*** Opening of Input ***

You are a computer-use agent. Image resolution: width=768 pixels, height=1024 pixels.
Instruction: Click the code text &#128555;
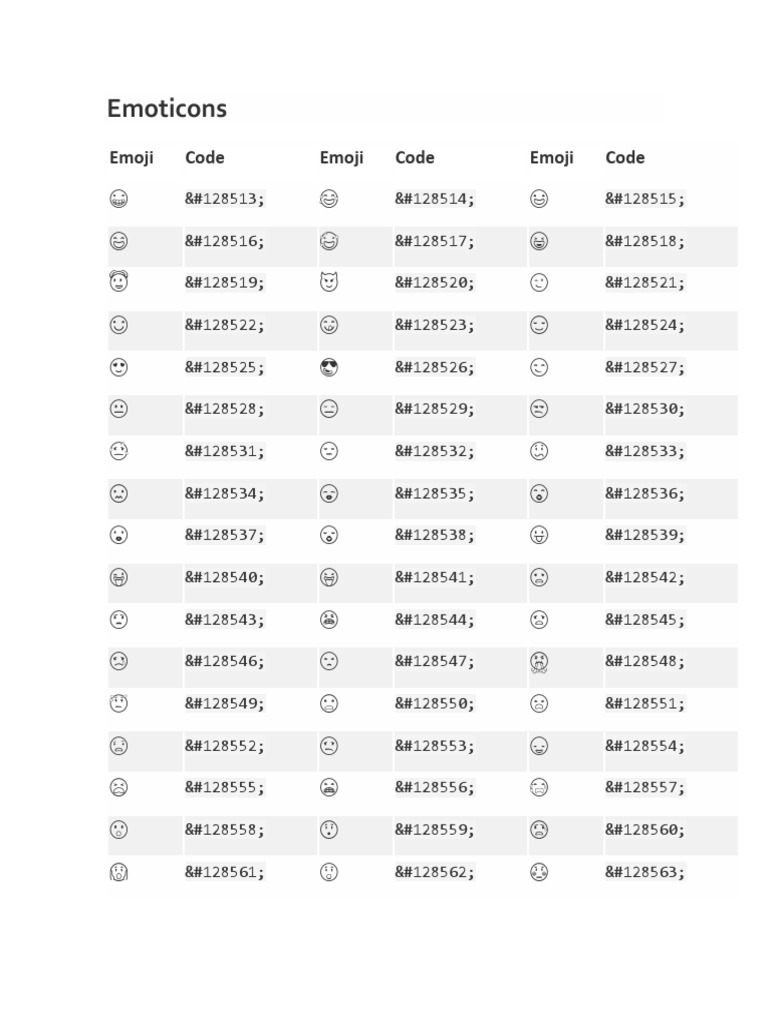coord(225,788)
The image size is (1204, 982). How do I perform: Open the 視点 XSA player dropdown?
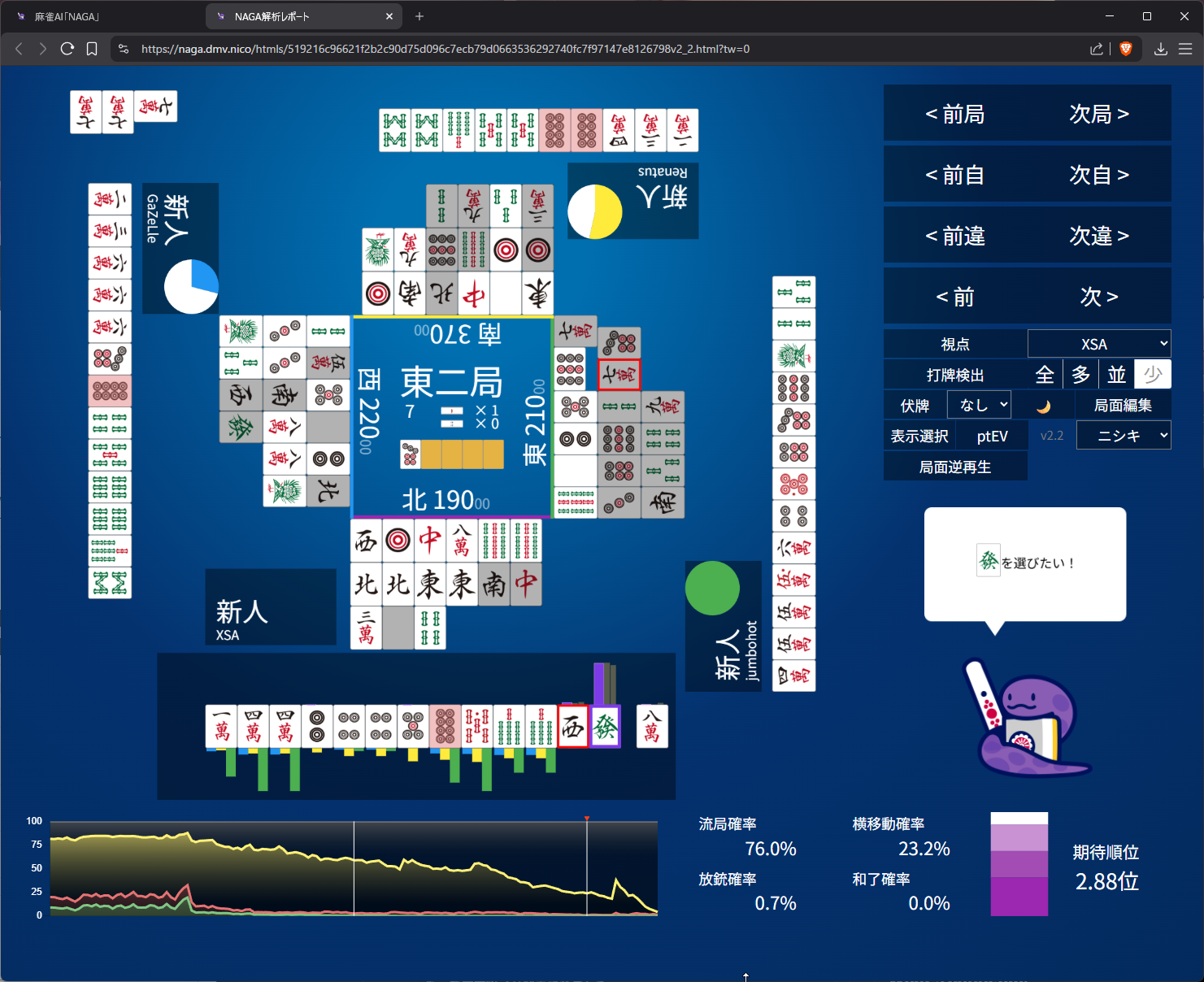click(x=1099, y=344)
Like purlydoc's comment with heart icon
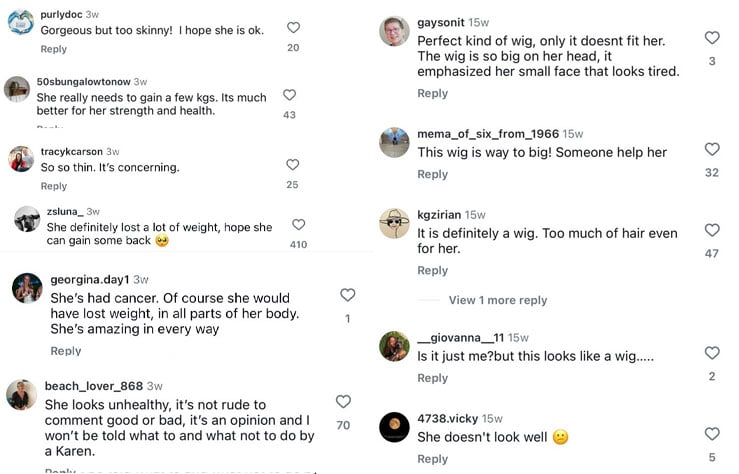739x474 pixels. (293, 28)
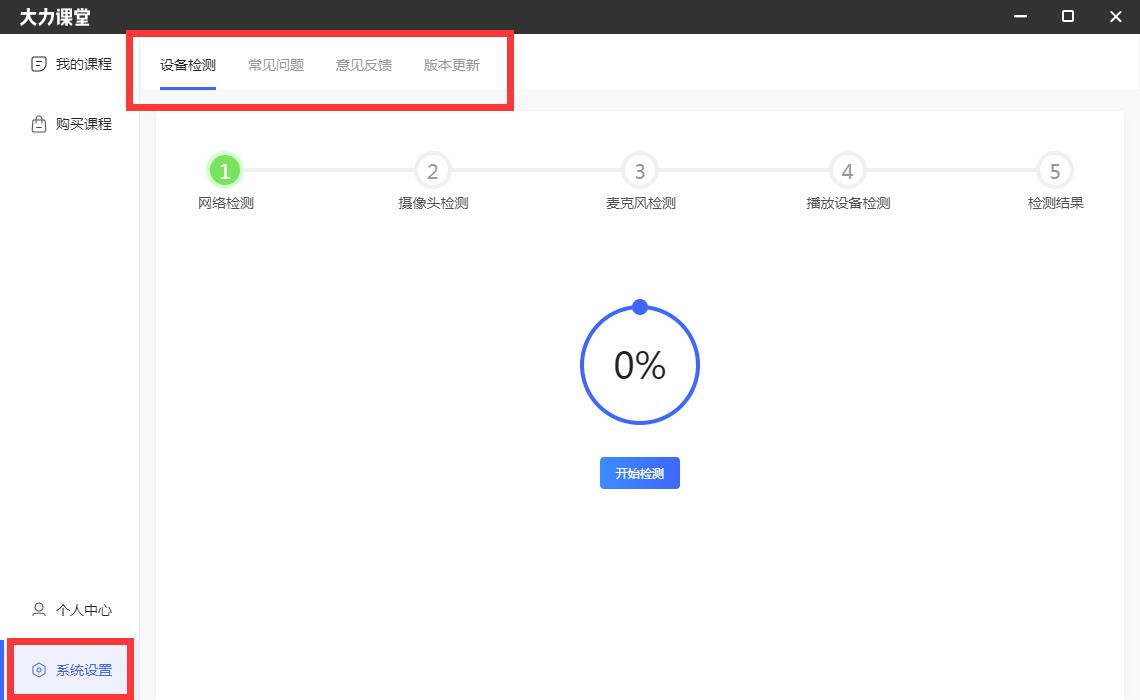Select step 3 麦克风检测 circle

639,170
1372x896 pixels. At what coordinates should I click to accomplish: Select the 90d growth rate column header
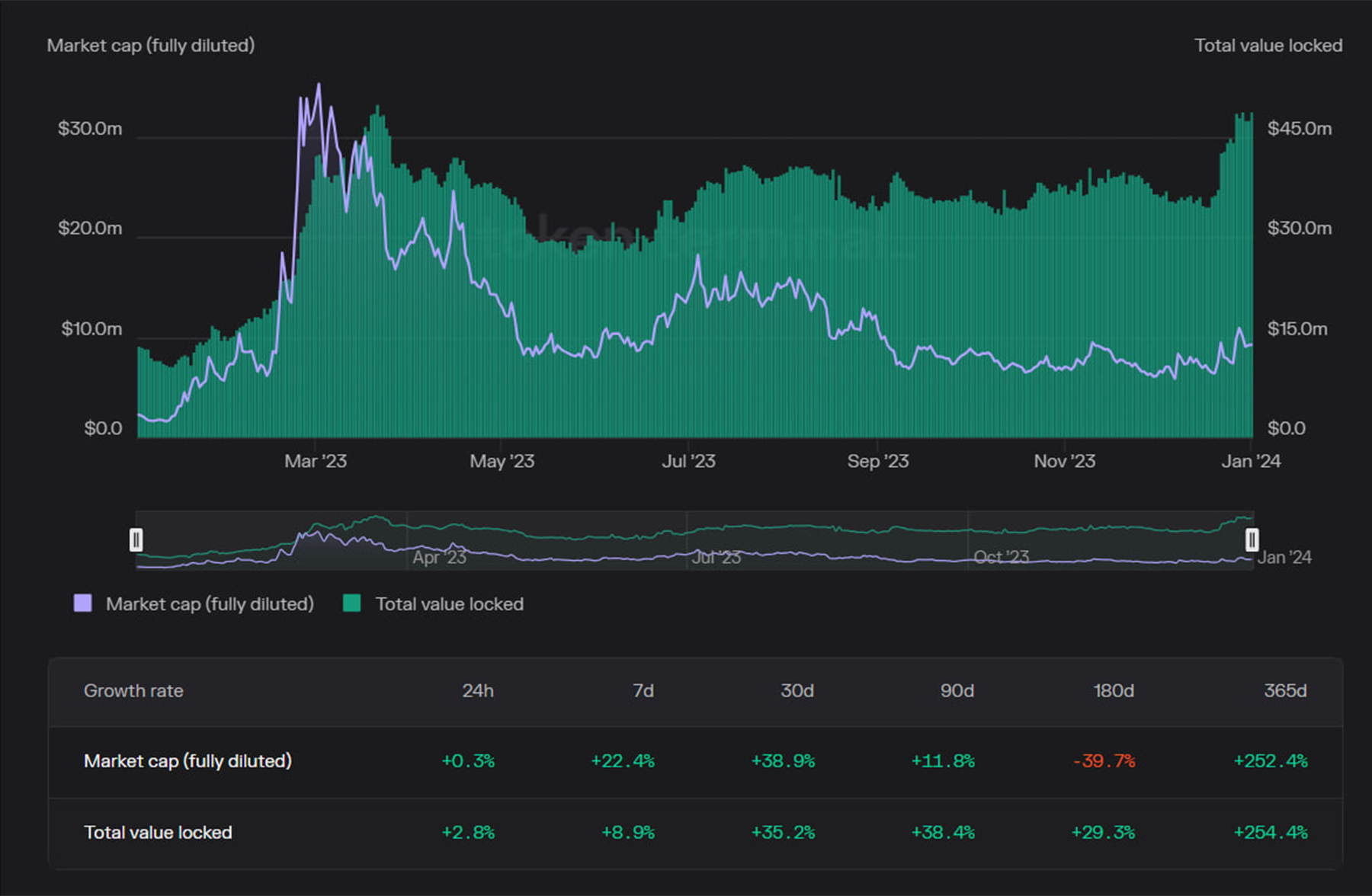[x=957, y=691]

*** Close of Input ***

Requirement | The data shown above must be printed again exactly, with no images included.

Reply |
You are a computer-use agent. Image resolution: width=768 pixels, height=1024 pixels.
Instruction: Click the code text &#128555;
coord(225,788)
The image size is (1204, 982). How do I perform: Open the 視点 XSA player dropdown?
click(x=1099, y=344)
Like purlydoc's comment with heart icon
739x474 pixels. (293, 28)
Select step 3 麦克风检测 circle

639,170
1372x896 pixels. At what coordinates should I click to accomplish: Select the 90d growth rate column header
[x=957, y=691]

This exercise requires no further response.